• **Приведённый отрывок**
Он декларировал это открыто и прямо:
► «Да здравствует социализм!» — под этим лозунгом строит новую жизнь политик.
«Да здравствует социализм!» — этим возвышенный, идет под дула красноармеец.
«Днесь небывалой сбывается былью социалистов великая ересь», — говорит поэт.
Если бы дело было в идее, в чувстве — всех троих пришлось бы назвать поэтами. Идея одна. Чувство одно.
Разница только в способе выражения.
(В. Маяковский. «Эту книгу должен прочесть каждый»)
Смертоносный заряд, который несла в себе эта концепция искусству, с самого начала был виден невооруженным глазом.
На семинарском занятии в МГУ студент задал В. Ф. Переверзеву вопрос:
— Как вы относитесь к теории социального заказа?
Ответ последовал мгновенный и недвусмысленный:
— Никакой теории социального заказа нет. Есть теория социального приказа.
Формула эта лишь предельно обнажила суть дела. То, что «социальный заказ» — лишь псевдоним «социального приказа», ни для кого не было тайной.

• **Рабочие задания**
1) Перепишите из отрывка о социальном заказе фрагмент, начиная со слов «На семинарском занятии» и заканчивая словами «теория социального приказа.».
2) Ответьте на вопросы по отрывку о социальном заказе:
(a) Под каким лозунгом строит новую жизнь политик?
(b) В чём, по словам Маяковского, единственная разница между политиком, красноармейцем и поэтом?
(c) Кому студент задал вопрос на семинарском занятии в МГУ?
Пункты, приведённые далее, здесь никакой роли не играют.

• **Извлечённые материалы**
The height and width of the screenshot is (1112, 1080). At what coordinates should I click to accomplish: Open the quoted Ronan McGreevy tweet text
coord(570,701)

==

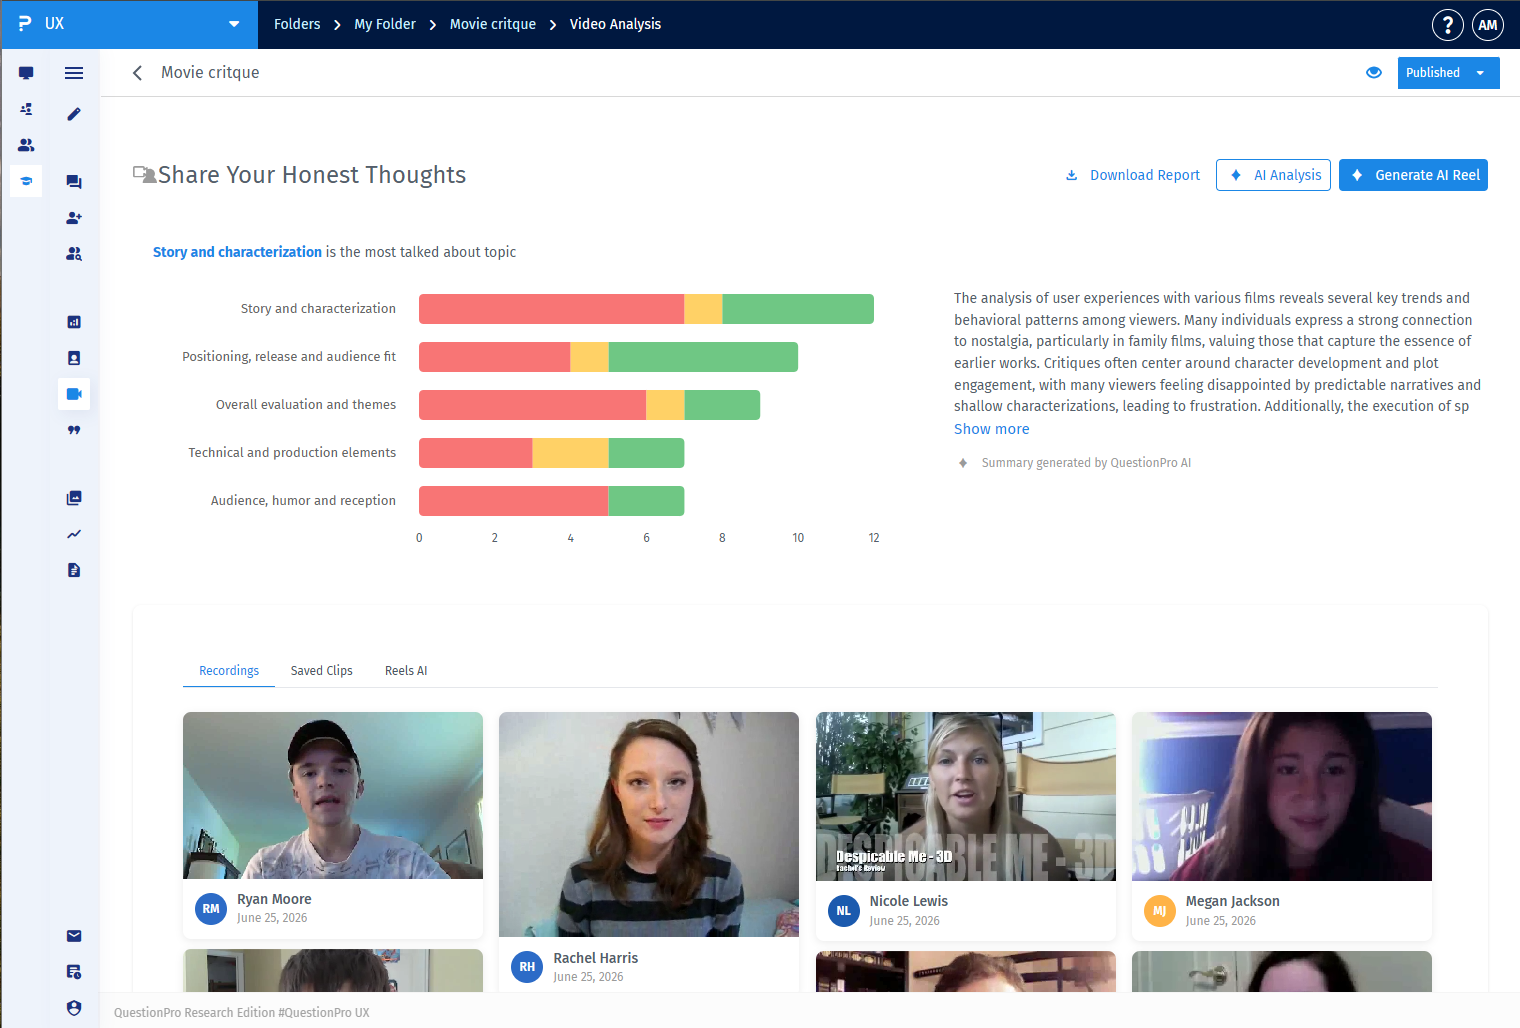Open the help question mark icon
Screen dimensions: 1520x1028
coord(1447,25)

* * *

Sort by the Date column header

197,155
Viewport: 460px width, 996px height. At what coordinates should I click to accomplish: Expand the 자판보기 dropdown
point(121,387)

• **Ответы к заданиям**
1)
На семинарском занятии в МГУ студент задал В. Ф. Переверзеву вопрос:
— Как вы относитесь к теории социального заказа?
Ответ последовал мгновенный и недвусмысленный:
— Никакой теории социального заказа нет. Есть теория социального приказа.

2)
(a) «Да здравствует социализм!»
(b) В способе выражения.
(c) В. Ф. Переверзеву.